● **TASK**: Carry on the article about the Supreme Court healthcare rulings from the point where it stops.

New Supreme Court Rulings and Their Impact on Your Practice
by Michael J. Schoppmann, Esq.
In two very recent holdings, the United States Supreme Court has stepped into the arena of healthcare with perhaps more significant impact than ever before. These holdings may portend short and long term shifts in both the global structure of medical practices and the overall methods of operation under what has been previously accepted as traditional managed care models.
In Clackamas Gastroenterology Associates, P.C. vs. Wells, the nation’s highest Court has issued a ruling, which should forever alter the legal environment for physicians who are owners or partial owners of their medical practice. Traditionally, physician/owners as shareholders in a professional corporation, or partners in a professional partnership, were business owners and, therefore, were employers and not employees. This distinction which bore significant impact as the test for whether a practice must comply with federal discrimination statutes (Title VII of the Civil Rights Act of 1964, The Americans with Disabilities Act and the Age Discrimination in Employment Act) is predicated upon the number of persons so designated as employees of the medical practice. Therefore, the Court’s dramatic expansion of the potential number of employees may well, for the first time, push many medical practices under the umbrella of obligations imposed by these federal antidiscrimination laws.

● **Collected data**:
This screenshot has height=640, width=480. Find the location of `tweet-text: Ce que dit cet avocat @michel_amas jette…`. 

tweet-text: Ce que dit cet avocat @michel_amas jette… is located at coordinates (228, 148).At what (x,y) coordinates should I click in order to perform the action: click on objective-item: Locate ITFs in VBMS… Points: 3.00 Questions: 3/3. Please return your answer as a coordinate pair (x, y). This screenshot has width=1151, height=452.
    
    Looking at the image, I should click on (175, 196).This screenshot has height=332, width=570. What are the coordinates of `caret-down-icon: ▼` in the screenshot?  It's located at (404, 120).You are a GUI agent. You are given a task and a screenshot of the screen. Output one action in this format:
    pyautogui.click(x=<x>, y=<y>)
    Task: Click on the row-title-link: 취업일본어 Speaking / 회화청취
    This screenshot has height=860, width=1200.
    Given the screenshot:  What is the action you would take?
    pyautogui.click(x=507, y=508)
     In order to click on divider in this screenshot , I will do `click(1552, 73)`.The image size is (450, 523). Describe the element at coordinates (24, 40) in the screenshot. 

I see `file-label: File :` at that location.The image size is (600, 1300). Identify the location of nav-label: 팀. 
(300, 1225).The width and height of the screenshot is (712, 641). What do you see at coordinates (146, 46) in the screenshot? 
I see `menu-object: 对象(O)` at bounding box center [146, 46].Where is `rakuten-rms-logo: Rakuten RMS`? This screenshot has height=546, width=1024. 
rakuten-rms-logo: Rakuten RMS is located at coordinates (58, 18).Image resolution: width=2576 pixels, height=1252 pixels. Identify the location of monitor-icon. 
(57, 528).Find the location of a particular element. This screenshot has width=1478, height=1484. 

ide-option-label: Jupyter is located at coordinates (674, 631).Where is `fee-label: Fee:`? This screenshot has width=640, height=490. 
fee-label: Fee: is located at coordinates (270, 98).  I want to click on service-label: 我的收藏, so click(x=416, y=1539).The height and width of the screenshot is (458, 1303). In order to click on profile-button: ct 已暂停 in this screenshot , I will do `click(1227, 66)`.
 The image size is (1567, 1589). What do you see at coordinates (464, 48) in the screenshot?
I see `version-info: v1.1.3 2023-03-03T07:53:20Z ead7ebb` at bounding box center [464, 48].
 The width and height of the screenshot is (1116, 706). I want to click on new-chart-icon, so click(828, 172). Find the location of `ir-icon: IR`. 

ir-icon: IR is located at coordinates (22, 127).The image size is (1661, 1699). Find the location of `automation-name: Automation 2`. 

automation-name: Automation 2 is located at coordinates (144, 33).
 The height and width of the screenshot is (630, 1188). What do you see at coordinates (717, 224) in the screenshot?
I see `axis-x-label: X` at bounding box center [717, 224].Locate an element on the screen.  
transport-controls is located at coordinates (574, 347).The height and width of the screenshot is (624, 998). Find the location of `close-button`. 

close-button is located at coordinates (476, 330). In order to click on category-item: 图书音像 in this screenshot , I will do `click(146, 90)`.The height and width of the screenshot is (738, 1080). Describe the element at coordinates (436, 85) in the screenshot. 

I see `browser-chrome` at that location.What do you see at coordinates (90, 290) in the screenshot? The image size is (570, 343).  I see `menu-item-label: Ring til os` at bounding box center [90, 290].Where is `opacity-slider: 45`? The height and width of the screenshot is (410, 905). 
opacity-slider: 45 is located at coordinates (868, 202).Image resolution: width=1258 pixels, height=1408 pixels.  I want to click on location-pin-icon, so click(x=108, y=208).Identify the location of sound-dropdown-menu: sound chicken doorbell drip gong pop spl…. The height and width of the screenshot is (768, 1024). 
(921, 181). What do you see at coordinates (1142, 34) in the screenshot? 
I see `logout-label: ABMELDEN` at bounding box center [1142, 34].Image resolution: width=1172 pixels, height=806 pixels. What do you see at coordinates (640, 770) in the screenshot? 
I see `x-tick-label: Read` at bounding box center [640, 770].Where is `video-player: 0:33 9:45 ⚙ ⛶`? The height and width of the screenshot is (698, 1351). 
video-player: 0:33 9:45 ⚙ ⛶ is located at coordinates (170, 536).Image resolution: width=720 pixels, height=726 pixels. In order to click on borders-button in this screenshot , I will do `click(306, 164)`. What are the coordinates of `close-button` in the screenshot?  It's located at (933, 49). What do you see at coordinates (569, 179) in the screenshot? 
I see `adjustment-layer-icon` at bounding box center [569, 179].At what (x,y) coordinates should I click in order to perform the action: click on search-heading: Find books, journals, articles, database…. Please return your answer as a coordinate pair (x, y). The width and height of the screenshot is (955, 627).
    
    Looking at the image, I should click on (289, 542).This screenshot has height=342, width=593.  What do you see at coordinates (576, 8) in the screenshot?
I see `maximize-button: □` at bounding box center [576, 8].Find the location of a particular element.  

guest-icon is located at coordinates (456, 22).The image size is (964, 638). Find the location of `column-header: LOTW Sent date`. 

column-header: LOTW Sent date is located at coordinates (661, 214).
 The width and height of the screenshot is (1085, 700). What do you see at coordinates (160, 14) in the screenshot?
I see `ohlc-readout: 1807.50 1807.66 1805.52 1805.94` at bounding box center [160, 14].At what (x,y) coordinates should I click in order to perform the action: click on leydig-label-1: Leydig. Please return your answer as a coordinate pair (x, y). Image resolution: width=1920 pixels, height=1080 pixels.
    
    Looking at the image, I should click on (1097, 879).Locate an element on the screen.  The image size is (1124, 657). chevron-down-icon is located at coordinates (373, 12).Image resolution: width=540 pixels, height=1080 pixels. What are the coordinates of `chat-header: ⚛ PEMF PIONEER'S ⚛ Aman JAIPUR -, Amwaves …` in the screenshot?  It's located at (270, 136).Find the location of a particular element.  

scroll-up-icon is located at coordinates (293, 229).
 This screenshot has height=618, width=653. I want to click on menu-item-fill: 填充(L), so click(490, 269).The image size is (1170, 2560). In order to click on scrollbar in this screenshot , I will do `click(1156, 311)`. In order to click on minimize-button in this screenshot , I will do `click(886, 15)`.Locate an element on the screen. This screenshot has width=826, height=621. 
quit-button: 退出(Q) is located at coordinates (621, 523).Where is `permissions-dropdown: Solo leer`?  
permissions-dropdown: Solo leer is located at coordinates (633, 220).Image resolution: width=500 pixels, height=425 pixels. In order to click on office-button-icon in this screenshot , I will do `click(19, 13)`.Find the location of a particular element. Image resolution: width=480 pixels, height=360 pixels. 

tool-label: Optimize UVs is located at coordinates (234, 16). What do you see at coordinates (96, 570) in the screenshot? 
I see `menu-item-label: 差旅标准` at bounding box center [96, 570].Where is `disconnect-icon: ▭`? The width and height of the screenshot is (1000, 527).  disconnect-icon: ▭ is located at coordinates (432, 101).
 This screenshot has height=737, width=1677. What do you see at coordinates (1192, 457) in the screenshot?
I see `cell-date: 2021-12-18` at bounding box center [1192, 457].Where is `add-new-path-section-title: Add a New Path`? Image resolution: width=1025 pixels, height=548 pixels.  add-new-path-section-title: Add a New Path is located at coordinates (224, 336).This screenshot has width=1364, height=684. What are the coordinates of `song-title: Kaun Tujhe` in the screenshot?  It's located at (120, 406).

● **EXPECTED ANSWER**:
Practices previously close to such thresholds, or unaware of the specific standards, should review their practice structure immediately so as to insure compliance or potentially implement present and/or future changes so as to avoid the need to comply with such onerous obligations.
In a second new ruling, Kentucky Association of Health Plans, Inc. v. Miller, Kentucky Department of Insurance, the Court has set in place what may well be a model for the elimination of all restricted physician panels or networks as normally structured by managed care companies across the country.
In challenging the Kentucky “Any Willing Provider” laws (which forbade any managed care company from discriminating against any physician willing to meet the terms and conditions of participation as established by the insurer) the Association of Health Plans argued that a consequence of upholding the law would be the elimination of any type of closed network of health care providers. The Court, while openly acknowledging such an impact, was unmoved and upheld the validity of the Kentucky laws.
As a result, in those states holding, or passing, such “Any Willing Provider” laws, the application of such a ruling should bring about significant changes in the structure of present managed care company/insurer models, reduce the negotiating power of such entities and potentially allow previously disaffected physicians to demand reentry or access to patients/panels previously denied to them.
Physicians, and their practice managers, should be mindful that such a ruling may well bring about new methods, tactics, structures and/or standards of participation by the managed care plans/insurers they contract with. New variations on the same theme of restriction and control should be carefully watched, vigorously scrutinized and potentially challenged or rejected.